Treatment of BCCs in Gorlin syndrome is challenging given the number of neoplasms. Electrodessication and curettage, cryosurgery, surgical excision, Mohs micrographic surgery (MMS), and MMS in combination with CO2 laser treatment have all be reported. Topical treatment options include 5% 5-fluorouracil, 5% imiquimod, or photodynamic therapy. Vismodegib, an antagonist of the smoothened receptor and a hedgehog pathway inhibitor, can be used to treat BCCs in BCNS; however, side effects can be limiting, and regrowth of BCCs occurs after cessation of vismodegib.
Increased risk of BCCs is also found in two rare genetic disorders, Bazex-Dupré-Christol syndrome and Rombo syndrome, which have some phenotypic overlap with Gorlin syndrome.

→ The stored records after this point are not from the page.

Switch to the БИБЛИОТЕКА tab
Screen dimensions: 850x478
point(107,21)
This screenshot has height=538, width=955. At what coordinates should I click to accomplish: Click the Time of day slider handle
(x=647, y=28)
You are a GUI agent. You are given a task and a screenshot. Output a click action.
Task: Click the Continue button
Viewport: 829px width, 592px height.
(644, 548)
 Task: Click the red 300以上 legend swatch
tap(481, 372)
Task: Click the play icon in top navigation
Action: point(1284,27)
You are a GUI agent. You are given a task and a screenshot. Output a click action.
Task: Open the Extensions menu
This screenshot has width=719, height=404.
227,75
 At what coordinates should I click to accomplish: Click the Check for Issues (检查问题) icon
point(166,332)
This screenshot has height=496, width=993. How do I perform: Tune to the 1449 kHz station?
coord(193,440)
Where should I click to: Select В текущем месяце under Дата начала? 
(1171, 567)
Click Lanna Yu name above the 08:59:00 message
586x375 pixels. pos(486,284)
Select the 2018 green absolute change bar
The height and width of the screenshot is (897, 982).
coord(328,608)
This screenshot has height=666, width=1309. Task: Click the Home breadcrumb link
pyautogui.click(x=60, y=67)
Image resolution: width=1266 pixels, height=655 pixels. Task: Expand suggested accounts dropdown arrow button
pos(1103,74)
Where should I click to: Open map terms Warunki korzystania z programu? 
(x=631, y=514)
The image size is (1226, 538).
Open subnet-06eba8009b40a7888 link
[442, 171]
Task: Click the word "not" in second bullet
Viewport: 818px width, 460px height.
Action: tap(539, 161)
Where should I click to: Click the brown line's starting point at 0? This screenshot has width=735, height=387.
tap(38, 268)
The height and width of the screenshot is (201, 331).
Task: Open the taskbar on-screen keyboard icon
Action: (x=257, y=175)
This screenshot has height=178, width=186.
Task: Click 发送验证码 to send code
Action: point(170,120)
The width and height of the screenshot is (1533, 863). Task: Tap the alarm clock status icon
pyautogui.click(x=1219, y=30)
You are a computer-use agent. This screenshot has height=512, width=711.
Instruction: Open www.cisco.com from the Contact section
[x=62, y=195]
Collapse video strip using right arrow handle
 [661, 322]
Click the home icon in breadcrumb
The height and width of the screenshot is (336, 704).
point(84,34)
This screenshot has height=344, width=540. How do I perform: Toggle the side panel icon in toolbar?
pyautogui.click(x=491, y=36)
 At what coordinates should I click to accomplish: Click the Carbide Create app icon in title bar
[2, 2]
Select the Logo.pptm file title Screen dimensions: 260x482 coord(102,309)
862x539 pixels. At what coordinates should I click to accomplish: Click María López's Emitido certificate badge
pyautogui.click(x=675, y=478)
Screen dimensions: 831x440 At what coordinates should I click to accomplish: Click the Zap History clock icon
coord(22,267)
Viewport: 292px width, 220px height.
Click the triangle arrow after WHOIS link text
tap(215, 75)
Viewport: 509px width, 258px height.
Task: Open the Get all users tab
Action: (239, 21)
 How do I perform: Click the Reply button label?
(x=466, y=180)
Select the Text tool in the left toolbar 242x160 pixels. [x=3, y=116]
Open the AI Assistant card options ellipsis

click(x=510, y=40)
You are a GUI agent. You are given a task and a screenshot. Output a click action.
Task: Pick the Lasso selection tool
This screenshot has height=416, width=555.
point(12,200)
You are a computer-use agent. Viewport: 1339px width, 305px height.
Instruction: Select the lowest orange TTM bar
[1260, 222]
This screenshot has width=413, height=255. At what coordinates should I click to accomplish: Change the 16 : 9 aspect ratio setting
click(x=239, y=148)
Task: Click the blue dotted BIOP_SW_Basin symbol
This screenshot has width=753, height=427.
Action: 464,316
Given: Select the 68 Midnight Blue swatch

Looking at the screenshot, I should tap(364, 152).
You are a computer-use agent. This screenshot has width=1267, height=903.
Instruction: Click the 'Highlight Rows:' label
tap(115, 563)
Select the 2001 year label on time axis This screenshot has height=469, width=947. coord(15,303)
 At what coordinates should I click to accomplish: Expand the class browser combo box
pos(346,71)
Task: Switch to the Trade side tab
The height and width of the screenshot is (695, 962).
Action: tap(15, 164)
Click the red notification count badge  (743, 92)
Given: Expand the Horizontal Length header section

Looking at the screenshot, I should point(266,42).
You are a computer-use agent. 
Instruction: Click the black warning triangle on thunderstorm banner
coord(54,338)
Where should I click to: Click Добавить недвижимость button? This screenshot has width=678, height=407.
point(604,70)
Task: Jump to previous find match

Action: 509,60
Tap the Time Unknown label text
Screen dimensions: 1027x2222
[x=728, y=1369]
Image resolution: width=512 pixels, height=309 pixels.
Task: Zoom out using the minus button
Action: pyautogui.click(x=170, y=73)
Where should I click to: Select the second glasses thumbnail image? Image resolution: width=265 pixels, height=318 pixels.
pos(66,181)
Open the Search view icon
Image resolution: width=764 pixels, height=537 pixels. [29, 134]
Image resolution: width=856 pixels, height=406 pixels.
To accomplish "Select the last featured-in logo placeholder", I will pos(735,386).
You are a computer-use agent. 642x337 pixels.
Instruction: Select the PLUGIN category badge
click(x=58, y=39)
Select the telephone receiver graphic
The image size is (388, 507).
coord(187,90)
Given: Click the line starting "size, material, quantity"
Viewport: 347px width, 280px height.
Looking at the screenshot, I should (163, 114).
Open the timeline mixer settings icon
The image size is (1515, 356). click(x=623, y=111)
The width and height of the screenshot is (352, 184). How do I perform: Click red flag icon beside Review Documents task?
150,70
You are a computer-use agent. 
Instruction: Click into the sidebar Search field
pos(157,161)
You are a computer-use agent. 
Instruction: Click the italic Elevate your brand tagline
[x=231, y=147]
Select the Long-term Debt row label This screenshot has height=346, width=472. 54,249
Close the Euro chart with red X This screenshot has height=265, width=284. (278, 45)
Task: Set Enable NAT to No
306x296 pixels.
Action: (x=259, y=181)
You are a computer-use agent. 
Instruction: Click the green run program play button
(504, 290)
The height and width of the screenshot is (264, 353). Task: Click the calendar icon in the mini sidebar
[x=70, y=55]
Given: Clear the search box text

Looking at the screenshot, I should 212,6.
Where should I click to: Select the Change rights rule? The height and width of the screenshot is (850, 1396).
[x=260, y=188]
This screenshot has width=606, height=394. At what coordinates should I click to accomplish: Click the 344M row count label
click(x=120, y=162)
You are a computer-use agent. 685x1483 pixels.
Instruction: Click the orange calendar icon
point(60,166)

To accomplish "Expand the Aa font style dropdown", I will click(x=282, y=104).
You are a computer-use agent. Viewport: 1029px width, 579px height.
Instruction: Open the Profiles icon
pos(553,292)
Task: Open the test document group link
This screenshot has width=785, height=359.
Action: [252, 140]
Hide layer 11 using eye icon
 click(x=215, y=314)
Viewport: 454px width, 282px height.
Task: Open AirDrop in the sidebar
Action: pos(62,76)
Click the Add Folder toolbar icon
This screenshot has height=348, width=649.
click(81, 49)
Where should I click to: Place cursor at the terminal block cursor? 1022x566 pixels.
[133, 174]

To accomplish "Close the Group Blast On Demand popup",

A multidisciplinary approach is required to manage patients with Gorlin syndrome. Close surveillance by a dermatologist or dermatologic surgeon is required to diagnose and treat BCCs as rarely metastasis has occurred in these patients. Pediatric patients should have an annual skin screening by a dermatologist until the first BCC, then undergo screening at least every six months. Adults should have a complete skin check at least every four months. Both the primary care provider and nurse practitioner should closely monitor these patients and refer them to a dermatologist if any new skin changes appear. Because of the rarity of the syndrome, there are no large clinical trials on how to best manage these patients.